◆ **Task brief**
Once the line holding "This screenshot has width=1280, height=720." appears, repeat it and each line after it to the end of the data, exactly and with nothing else; pictures stay out.

━━━━━━

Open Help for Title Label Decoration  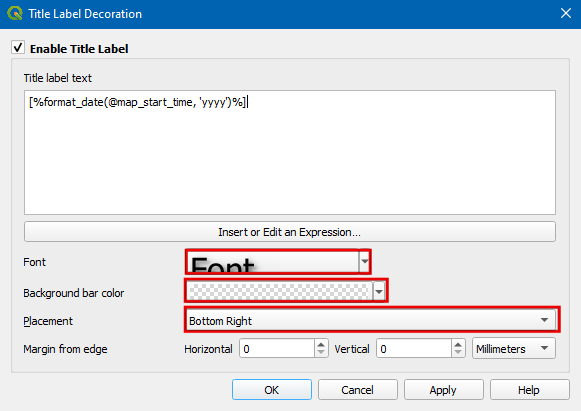pos(529,390)
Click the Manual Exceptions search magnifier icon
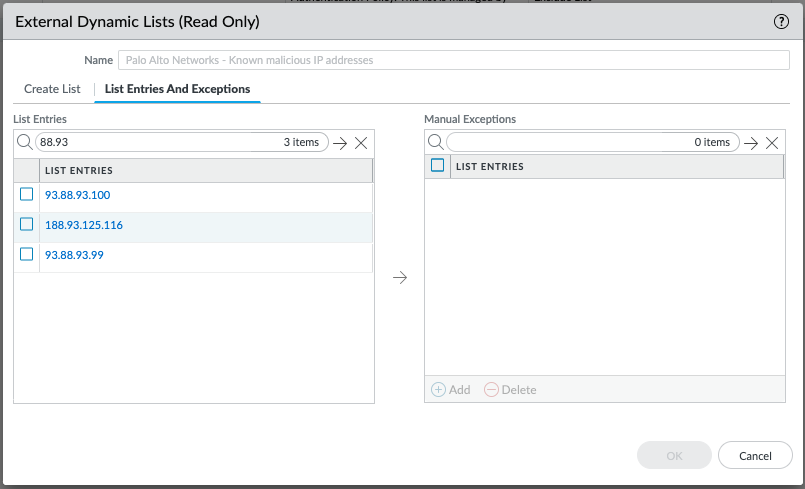 tap(435, 143)
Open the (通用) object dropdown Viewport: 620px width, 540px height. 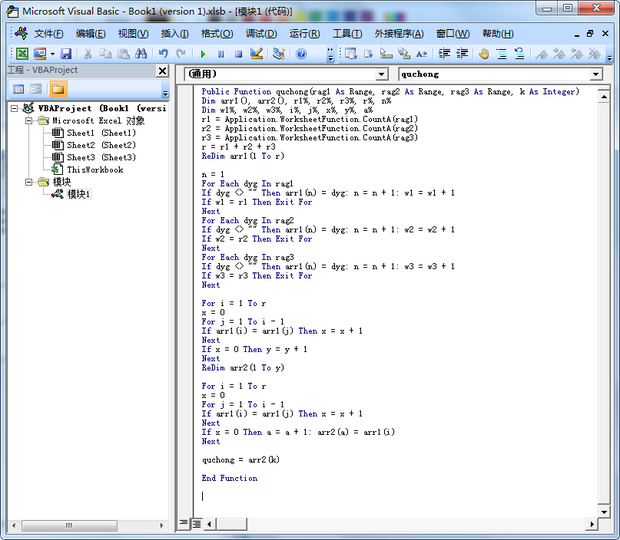pyautogui.click(x=381, y=74)
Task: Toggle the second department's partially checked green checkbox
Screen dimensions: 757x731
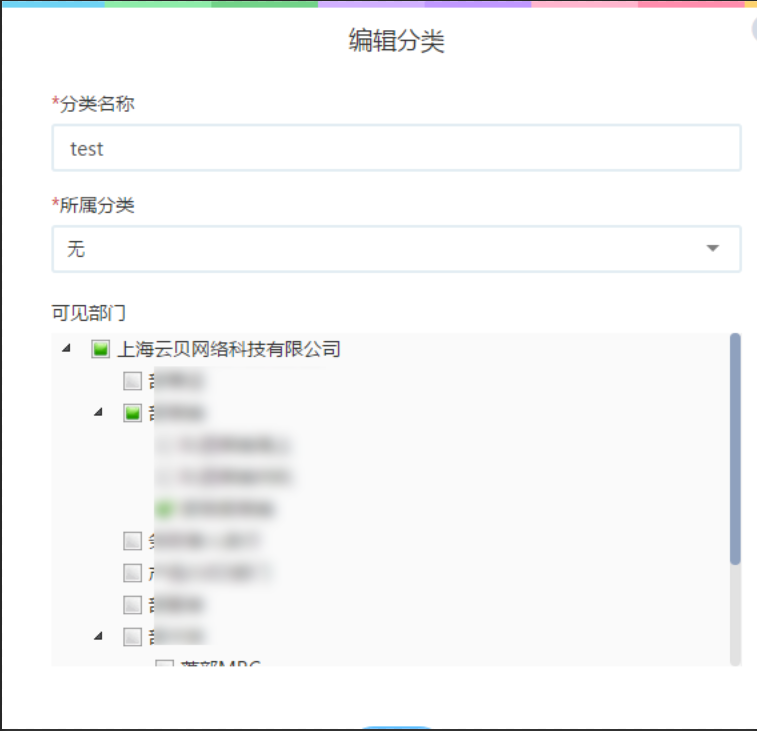Action: click(132, 413)
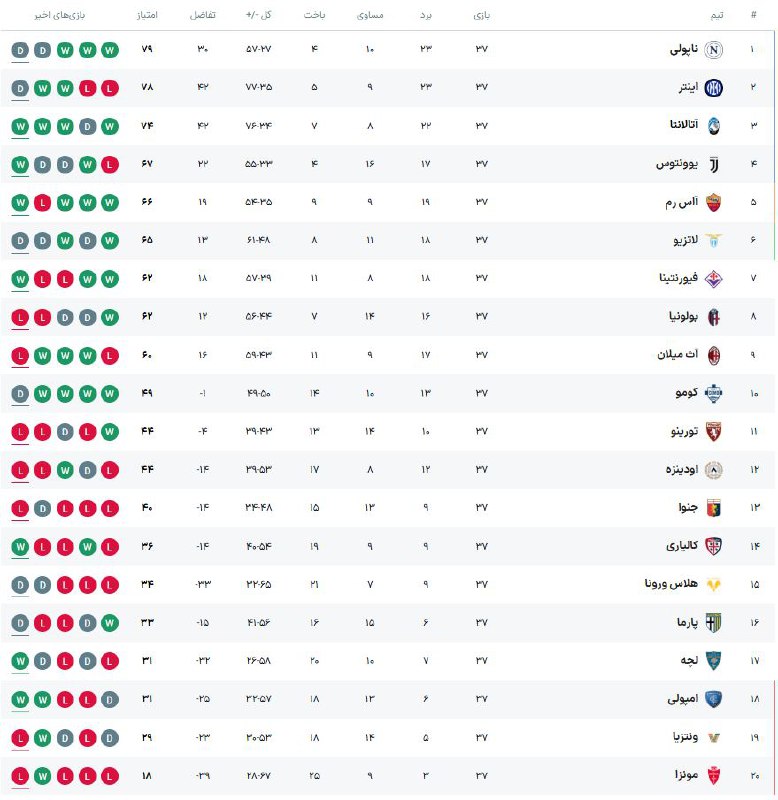
Task: Click the AS Roma crest icon
Action: [x=714, y=202]
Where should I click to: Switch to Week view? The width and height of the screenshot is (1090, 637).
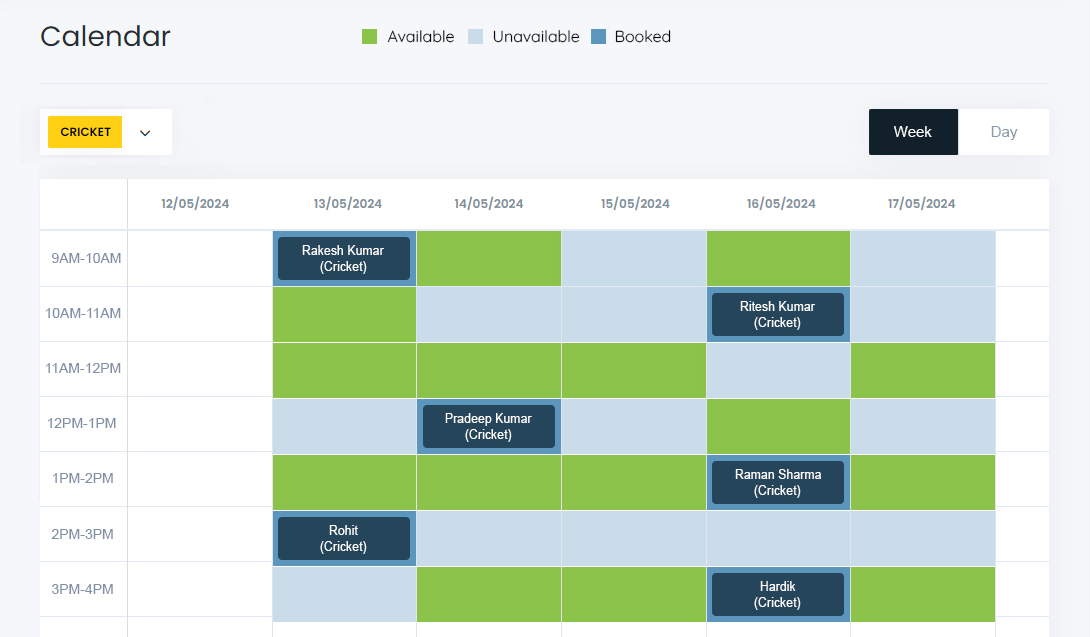click(x=912, y=132)
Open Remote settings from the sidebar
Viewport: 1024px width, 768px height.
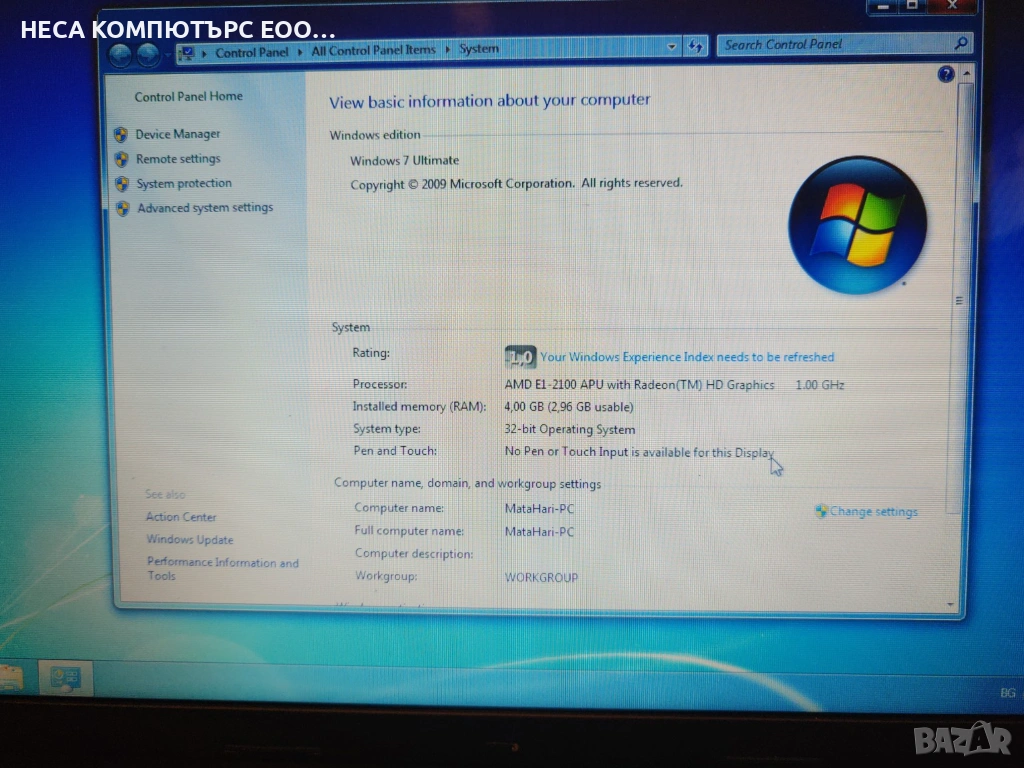(x=178, y=159)
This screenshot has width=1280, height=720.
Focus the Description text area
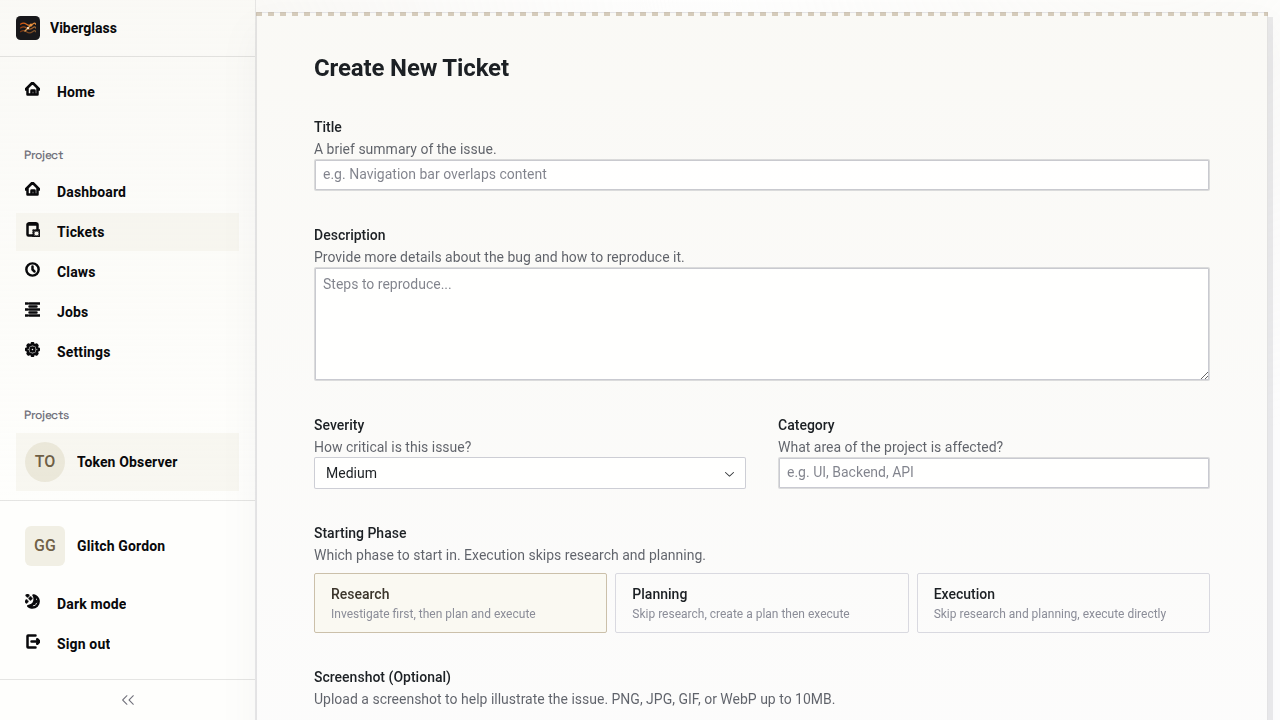(761, 324)
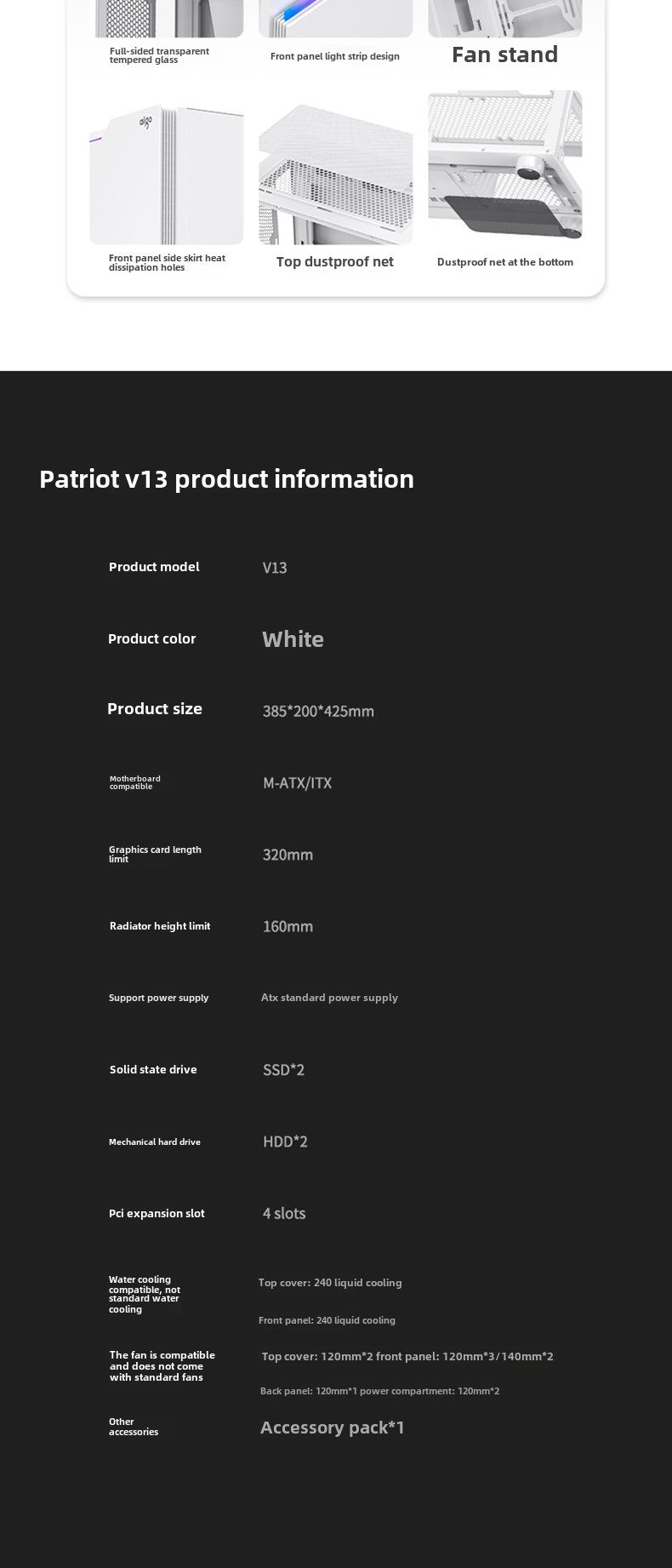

━━━━━━

◆ **Task result**
This screenshot has width=1280, height=720.
Focus the Description text area
(761, 324)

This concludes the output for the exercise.